Conquise autant par le souffle tragique de cette histoire que par la plume qui l'anime, Les Silences d'Ogliano est un roman terrible et sublime à la fois, façon grande tragédie grecque.
Alors inutile de ménager le suspense: c'est une Baignoire d'Or!

Pitch (4ème de couv):
"La fête bat son plein à la Villa rose pour la célébration de fin d'études de Raffaele, héritier de la riche famille des Delezio. Tout le village est réuni pour l'occasion: le baron Delezio bien sûr; sa femme, la jeune et divine Tessa, vers laquelle tous les regards sont tournés; César, ancien carabinier devenu bijoutier, qui est comme un père pour le jeune Libero; et bien d'autres.
Pourtant les festivités sont interrompues par un drame. Au petit matin les évènements s'enchainent. Ils conduisent Libero sur les hauteurs de l'Argentu au péril de sa vie."

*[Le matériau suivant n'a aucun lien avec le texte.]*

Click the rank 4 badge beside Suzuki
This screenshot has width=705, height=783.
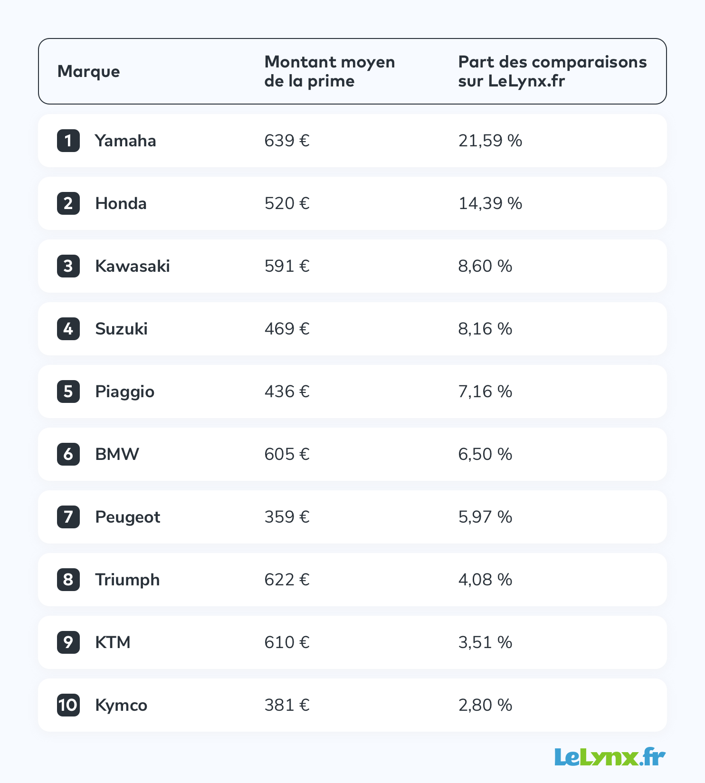[68, 329]
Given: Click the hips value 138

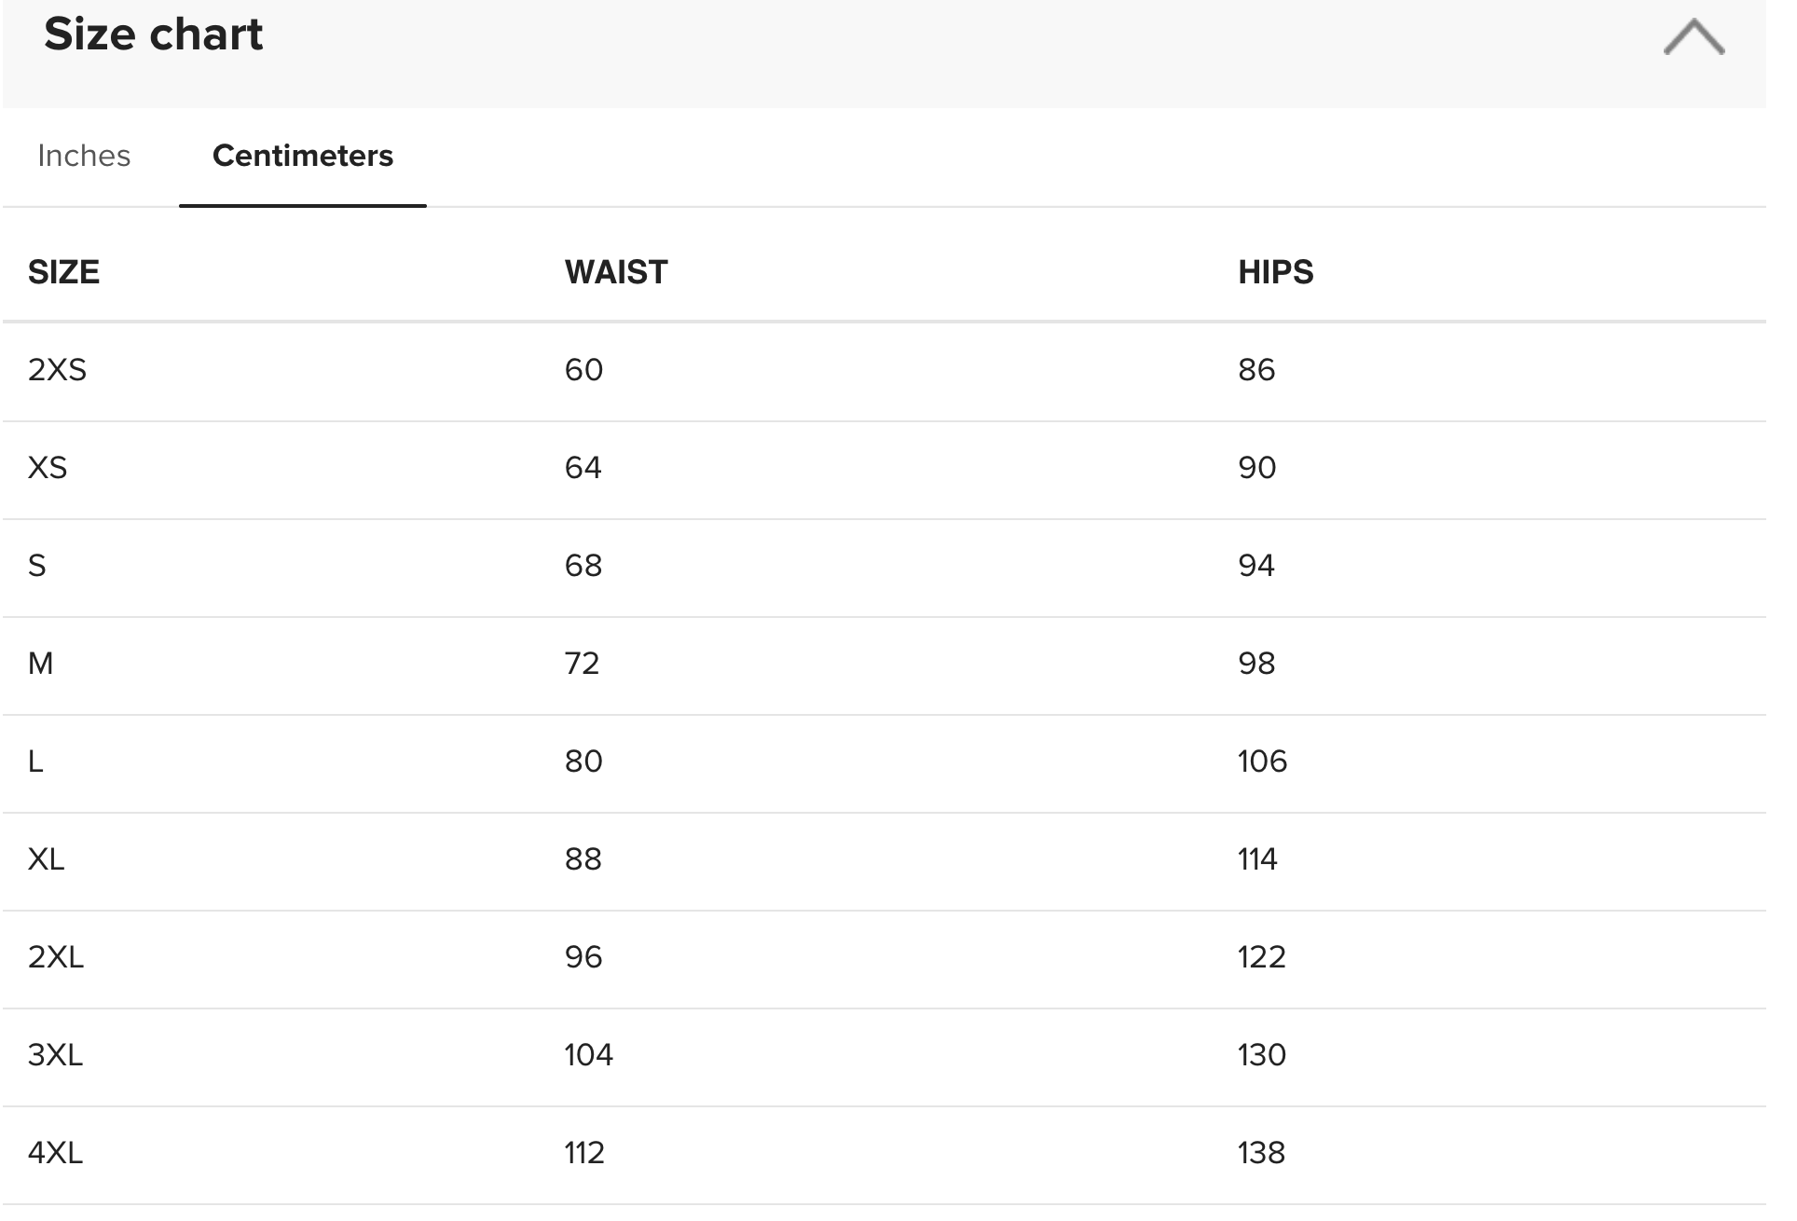Looking at the screenshot, I should [1261, 1153].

La chute d'un premier domino entrainant les suivants dans une fuite en avant inexorable impossible à contrer. Voilà l'image qui s'est imprimée en filigrane dans mon cerveau dès les premières lignes, et qui ne m'a plus quittée jusqu'aux dernières.

Il y a dans ce Sud (de l'Italie?) une âpreté qui tient aux arêtes des montagnes, au labyrinthe mortel du maquis et aux grottes-tombeaux taillées dans la roche. Mais qui tient aussi aux non-dits qui ont rendu arides les âmes d'Ogliano. Qu'ils soient rupins ou mécréants, ils s'étouffent dans leurs secrets, ploient sous les lois immuables de la mafia, se rigidifient derrière les masques qu'ils portent depuis des années. 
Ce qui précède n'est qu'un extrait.